Philosophie et état de crise, chapitre 2 : la montée en pression
Ce que les crises provoquent en nous
Les crises provoquent de l’anxiété, du stress, pour certains un état de panique, souvent également de la révolte, une colère et une difficulté à faire son deuil de quelque chose …
En tant que spécialiste des crises, j’observe que la crise induit une sidération : pour s’en protéger, certains se retranchent dans une forme de déni et un refus de regarder le risque (ils font comme si tout allait bien et minimisent), pour d’autres, la sidération entraîne une amplification et une exagération du risque (c’est le catastrophisme).
La pression du danger
Sous la pression du danger, nous ressentons un besoin impérieux de revenir à l’équilibre, et de retrouver le contrôle de la situation. Ce besoin s’accompagne d’une décharge émotionnelle et d’une montée en pression où ce sont nos automatismes qui sont activés, et où notre cortex préfrontal (la partie de notre cerveau qui aide la réflexion) est en grande partie désactivé. Le cerveau passe en mode « émotionnel », l’agmydale (partie du cerveau limbique qui gère les souvenirs traumatiques et qui sert d’alarme) se suractive et désactive en partie le cortex préfrontal (qui gère la réflexion), nous ne parvenons plus à réfléchir de manière nuancée : nos comportements sont alors marqués par une « rigidité psychologique » accrue.
Tout se passe comme si nous n’avions plus le temps d’être réceptif et d’écouter : le flux de nos pensées s’accélère, nos pensées se concentrent sur les scénarios du pire (comme si cela allait nous permettre de savoir comment réagir, cela donne l’illusion de maîtriser la situation selon Daniel Goleman, dans son ouvrage « L’intelligence émotionnelle »), elles deviennent circulaires et tournent en boucle comme un disque rayé (précisément car nous ne savons plus prendre du recul pour réfléchir).
Entre action et anticipation Philosophie crise pression
Il faut noter au passage que le cerveau ne sait pas gérer en même temps : le basculement dans l’action immédiate, l’anticipation proche de l’action, la réflexion à froid pour élaborer une stratégie, et l’évaluation de notre action. Cette information est un élément essentiel pour comprendre pourquoi une crise peut provoquer une confusion mentale et une difficulté à se canaliser, nous pouvons être tiraillés entre le besoin d’agir vite, de réfléchir (1), la crainte des conséquences en cas d’erreur.

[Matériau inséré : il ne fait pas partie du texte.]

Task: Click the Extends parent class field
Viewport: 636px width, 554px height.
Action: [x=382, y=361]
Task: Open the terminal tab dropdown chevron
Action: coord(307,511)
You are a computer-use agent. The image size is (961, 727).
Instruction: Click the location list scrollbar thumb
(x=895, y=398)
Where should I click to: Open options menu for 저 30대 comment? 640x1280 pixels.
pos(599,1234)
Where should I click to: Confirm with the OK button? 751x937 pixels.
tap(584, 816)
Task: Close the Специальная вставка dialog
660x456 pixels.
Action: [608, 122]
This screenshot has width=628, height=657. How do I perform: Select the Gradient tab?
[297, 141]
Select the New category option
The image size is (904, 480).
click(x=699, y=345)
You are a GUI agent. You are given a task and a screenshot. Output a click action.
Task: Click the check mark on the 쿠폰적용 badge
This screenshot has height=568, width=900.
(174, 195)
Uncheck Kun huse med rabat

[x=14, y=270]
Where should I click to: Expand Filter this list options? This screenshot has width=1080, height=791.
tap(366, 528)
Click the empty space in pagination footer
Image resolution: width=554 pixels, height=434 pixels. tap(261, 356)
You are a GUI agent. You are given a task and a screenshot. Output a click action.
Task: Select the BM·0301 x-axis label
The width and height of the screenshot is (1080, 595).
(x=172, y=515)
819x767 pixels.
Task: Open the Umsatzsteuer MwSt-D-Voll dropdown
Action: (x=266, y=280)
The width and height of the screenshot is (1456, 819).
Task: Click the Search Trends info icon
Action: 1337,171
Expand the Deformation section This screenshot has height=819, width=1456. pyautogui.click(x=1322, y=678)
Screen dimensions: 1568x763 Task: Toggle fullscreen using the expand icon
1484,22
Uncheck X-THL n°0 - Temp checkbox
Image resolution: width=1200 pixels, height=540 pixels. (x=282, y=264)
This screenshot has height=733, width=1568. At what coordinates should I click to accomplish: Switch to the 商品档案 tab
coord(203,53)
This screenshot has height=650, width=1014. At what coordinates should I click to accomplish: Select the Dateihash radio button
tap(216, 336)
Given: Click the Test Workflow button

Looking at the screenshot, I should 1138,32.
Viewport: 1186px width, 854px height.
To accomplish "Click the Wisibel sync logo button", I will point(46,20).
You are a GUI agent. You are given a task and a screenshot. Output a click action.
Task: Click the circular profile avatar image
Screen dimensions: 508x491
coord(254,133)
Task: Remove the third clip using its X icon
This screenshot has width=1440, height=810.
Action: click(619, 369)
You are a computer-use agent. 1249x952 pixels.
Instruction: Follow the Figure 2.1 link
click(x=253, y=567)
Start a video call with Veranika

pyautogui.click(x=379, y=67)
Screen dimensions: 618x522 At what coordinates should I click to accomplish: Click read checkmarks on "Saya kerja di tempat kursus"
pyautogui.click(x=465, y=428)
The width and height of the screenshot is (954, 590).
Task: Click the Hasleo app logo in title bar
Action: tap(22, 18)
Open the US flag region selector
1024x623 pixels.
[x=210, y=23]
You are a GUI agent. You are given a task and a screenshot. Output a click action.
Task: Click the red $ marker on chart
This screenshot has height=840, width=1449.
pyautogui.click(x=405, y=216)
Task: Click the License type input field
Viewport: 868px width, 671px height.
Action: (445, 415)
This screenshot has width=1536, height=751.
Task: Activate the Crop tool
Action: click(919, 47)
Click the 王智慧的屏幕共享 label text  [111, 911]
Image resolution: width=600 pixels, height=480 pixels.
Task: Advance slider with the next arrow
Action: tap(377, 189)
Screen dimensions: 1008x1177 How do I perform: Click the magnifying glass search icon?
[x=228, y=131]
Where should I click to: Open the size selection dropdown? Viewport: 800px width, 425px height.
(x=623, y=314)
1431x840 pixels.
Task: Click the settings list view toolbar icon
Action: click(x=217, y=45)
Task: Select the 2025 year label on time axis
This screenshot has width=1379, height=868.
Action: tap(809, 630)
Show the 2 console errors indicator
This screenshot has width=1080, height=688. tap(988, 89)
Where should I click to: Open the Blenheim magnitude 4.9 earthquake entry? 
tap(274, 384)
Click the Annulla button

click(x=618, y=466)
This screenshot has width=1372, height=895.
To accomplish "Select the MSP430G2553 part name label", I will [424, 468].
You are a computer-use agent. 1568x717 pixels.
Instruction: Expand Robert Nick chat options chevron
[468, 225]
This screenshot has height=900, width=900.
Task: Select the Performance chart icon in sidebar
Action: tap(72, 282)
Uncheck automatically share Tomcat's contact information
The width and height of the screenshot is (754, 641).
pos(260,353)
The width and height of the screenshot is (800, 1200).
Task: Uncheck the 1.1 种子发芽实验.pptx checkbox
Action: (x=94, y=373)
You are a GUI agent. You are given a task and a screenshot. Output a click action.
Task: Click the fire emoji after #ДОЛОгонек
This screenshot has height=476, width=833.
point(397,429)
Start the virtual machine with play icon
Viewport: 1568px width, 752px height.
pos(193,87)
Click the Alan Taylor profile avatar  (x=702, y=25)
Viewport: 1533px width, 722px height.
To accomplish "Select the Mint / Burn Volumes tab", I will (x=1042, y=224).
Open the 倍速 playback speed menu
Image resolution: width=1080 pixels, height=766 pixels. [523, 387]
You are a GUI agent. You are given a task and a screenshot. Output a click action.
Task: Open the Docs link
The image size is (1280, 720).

Nous avons alors tendance à chercher des justifications aux scénarios du pire, et à amplifier la dimension dramatique de la crise. Cette amplification est en grande partie liée au fait que sous l’effet de la sidération, nous nous sentons impuissants à résoudre le problème, ce sentiment d’impuissance intensifie l’angoisse ressentie, il peut ensuite provoquer des réactions inadaptées, une recherche d’échappatoires et de prétextes pour ne pas agir et ne pas faire face, ou encore des tentatives de « mise sous pression des autres », un peu comme si nous n’avions plus le temps de dialoguer…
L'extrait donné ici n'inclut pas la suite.